Coronavirus: Government readying incentive packages to attract foreign companies exiting China

The suggestions for the package include tax and duty incentives, fast track clearances both at central and state levels with single window clearances where possible, easier availability of land.
For representational purposes. (Photo | AP)
For representational purposes. (Photo | AP)

NEW DELHI: The Government is putting together a package of incentives to attract factories which are making their way out of China in the post-Coronavirus world.

“We have been brainstorming on this for quite some time and now there is a sense of urgency on the issue as we understand a large number of companies will be relocating out of China to reduce their country risk in the wake of the Coronavirus pandemic. We want to attract them, especially Japanese firms as there is a stated incentive plan by the Japanese Government to help their companies move out,” said top industry ministry officials.

The Industry ministry has been in talks with finance and commerce ministries to try and develop a package to woo firms planning to exit China. The suggestions for the package include tax and duty incentives, fast track clearances both at central and state levels with single window clearances where possible, easier availability of land. Other proposals include relaxations from a plethora of regulations, especially if the planned factory is in a SEZ.

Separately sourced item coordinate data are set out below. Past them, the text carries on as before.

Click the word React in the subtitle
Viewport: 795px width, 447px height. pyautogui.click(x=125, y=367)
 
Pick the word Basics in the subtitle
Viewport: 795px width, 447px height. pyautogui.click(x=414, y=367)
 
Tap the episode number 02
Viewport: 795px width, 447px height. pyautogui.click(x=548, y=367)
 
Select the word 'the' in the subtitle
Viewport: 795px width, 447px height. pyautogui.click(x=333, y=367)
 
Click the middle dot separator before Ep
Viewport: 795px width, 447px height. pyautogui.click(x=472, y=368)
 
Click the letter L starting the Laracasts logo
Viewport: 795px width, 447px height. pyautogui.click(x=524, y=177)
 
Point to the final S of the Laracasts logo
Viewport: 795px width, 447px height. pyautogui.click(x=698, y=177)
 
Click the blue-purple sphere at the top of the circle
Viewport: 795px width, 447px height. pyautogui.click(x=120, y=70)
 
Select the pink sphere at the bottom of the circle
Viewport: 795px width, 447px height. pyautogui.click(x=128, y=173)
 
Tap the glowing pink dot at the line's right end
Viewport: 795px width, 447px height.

Japan has promised an assistance package of  $ 2.2 billion to Japanese firms which move out of China. However, most if it is for moving back to Japan, with a smaller portion ear-marked as help to move to other nations. US,  European, Korean and other MNC companies are also believed to be interested in shifting some of their manufacturing out of China given their experience of their supply chain breaking during the pandemic. Experts say these firms wish to spread their risks by “not putting all their eggs in China.”

China’s frequent changes in rules, targeting of multinationals, persistent tensions with rivals like Japan and Korea besides a surge in labour wages saw some MNCs slowly moving out of the Asian power about 5 years ago. This move gained a new momentum after US President Donald Trump targeted China with higher tariffs. The latest trigger has been the Coronavirus pandemic which saw many firms and nations deciding to spread risks by broad-basing their supply sources. 

“We will of course be in competition with rivals like Vietnam, so what we offer to attract business will count in the final decision making,” said Prof Biswajit Dhar of JNU and former Head, Centre for WTO Studies, Indian Institute of Foreign Trade.

A plan to encourage domestic manufacturing has been in the offing for quite some time, and successive budgets have done some amount of  duty re-jig to make it attractive for part of global  manufacturing, especially of electronics and mobiles, to shift to India.

Officials said mobile handsets bought by government departments and defence forces will compulsorily require indigenous manufacturing in the future as part of `buy Indian’ rules being brought in.

Officials said they believed several telecom and mobile manufacturers including Wistron Corp, one of Apple’s largest manufacturing partners have decided to shift significant capacity out of China. “Many of these firms have bases in India, so it would be easier for us to help them relocate here,” they said.

However, the move will not mean everything these firms make or require will be made in India. “What these firms are looking at is decreasing their country risk, so they will still work on a global scale and have factories all over the world including in India,” explained  Dhar.